What if capitalism itself is confusing your personal finance decisions? In this week’s episode, Harvard economist John Y. Campbell joins us to unpack his new book, Fixed: Why Personal Finance Is Broken and How to Make It Work for Everyone, co-authored with Tarun Ramadorai. John argues that the financial system—while essential—is failing ordinary people through complexity, hidden costs, and misplaced incentives. Drawing on decades of research in household finance, he explains why products are too expensive, advice too conflicted, and decisions too difficult, and how policy and design can fix it.
Key Points From This Episode:
(0:04) Introduction – Rational Reminder’s focus on sensible investing and decision-making.
(1:46) Why Canadian finance feels broken: complexity, branding, and lack of competition.
(4:53) Introducing John Y. Campbell and his new book Fixed.
(5:43) The role of the financial system in everyday life: smoothing income, enabling investment, and managing risk.
(7:14) The two main problems in modern finance—products are too complicated and too expensive.
(9:17) Why financial decisions are so hard: our brains didn’t evolve for math, and temptation bias wins.
(11:36) How far financial literacy education really helps—and its limits for inequality.
(14:26) The “corruption of capitalism”: how capitalists exploit consumer confusion and misperceived value.
(18:15) Cross-subsidies: how the mistakes of the poor often subsidize the wealthy.
(21:05) Competition only works when consumers can compare price and quality.
(22:15) Financial innovation—when technology helps vs. when it deceives.
(24:24) Conflicts of interest in advice: why “trusted” advisors often don’t act in clients’ best interests.
(26:26) Why loyal, long-term bank customers often get worse deals.
(27:20) The illusion of opting out: why avoiding finance (or choosing crypto) is “jumping out of the frying pan into the fire.”
(30:24) The global emergency-savings problem—why volatility hits the poor hardest.
(32:26) Is college worth it? Returns, costs, and who actually benefits.
(35:47) How to think rationally about buying versus renting a home.
(38:16) Housing in retirement—why reverse mortgages make sense but are misunderstood.
(40:25) Mortgage mistakes: not shopping, not refinancing, and the racial gap that results.
(44:41) Using utility theory to make better insurance and investment choices.
(46:55) Principles for investing in stocks: participate, diversify, minimize fees, and ignore short-term noise.
(48:24) How real investor behavior deviates from these principles—chasing returns and confusing investing with gambling.
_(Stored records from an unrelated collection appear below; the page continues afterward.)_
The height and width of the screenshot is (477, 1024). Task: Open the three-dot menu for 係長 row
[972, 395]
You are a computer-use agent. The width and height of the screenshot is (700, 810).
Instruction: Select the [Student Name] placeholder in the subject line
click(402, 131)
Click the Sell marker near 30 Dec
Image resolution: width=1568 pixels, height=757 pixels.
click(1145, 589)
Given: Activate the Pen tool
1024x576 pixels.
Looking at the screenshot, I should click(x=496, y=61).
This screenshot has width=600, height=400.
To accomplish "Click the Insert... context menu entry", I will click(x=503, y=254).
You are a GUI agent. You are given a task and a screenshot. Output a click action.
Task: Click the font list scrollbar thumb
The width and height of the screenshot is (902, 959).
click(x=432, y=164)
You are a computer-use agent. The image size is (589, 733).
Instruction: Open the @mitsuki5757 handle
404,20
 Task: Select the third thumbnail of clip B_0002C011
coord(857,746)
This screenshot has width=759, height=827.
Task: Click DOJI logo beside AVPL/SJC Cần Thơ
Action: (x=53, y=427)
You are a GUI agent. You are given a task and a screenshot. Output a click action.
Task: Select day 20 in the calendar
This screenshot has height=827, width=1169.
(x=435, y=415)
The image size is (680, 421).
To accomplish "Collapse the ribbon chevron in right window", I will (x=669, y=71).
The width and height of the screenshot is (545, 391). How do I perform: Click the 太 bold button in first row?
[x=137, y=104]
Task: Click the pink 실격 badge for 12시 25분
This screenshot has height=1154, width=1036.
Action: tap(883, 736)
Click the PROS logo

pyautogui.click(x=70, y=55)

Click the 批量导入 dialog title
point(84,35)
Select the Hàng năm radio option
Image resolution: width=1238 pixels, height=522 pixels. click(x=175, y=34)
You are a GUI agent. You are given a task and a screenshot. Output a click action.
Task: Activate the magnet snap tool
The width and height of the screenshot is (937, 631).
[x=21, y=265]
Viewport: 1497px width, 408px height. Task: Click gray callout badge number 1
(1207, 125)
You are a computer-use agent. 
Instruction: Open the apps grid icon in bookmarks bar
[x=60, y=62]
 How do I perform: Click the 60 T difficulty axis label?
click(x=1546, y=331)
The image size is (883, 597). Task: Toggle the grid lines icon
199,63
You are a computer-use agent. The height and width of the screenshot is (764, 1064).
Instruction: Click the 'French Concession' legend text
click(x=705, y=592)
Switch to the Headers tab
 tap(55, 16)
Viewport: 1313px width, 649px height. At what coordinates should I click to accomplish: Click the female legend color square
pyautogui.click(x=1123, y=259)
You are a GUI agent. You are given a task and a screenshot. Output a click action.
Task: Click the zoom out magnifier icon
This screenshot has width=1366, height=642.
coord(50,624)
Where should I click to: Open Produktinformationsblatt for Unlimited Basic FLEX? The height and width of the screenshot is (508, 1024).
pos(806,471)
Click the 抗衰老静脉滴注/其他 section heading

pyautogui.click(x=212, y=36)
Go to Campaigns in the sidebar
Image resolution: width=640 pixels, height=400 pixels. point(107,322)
(51:17) Insurance mistakes: overinsuring small risks, underinsuring big ones.
(54:11) How much to save for retirement—and how most people fall short.
(55:40) Lifecycle investing: why target-date funds are good but could be better.
(57:56) Why annuities make sense, and how better framing could make them more popular.
(59:30) Technology’s double edge: lower costs but higher temptation and discrimination.
(1:02:17) Lessons from crypto: why stablecoins matter and what regulators should learn.
(1:05:26) From nudge to shove: how governments should actively design simpler, safer products.
(1:10:02) Where regulation goes too far—and why governments shouldn’t run finance directly.
(1:13:10) Priority areas for reform: retirement accounts, transaction accounts, and insurance.
(1:14:49) The four design principles for a better system: simple, cheap, safe, easy.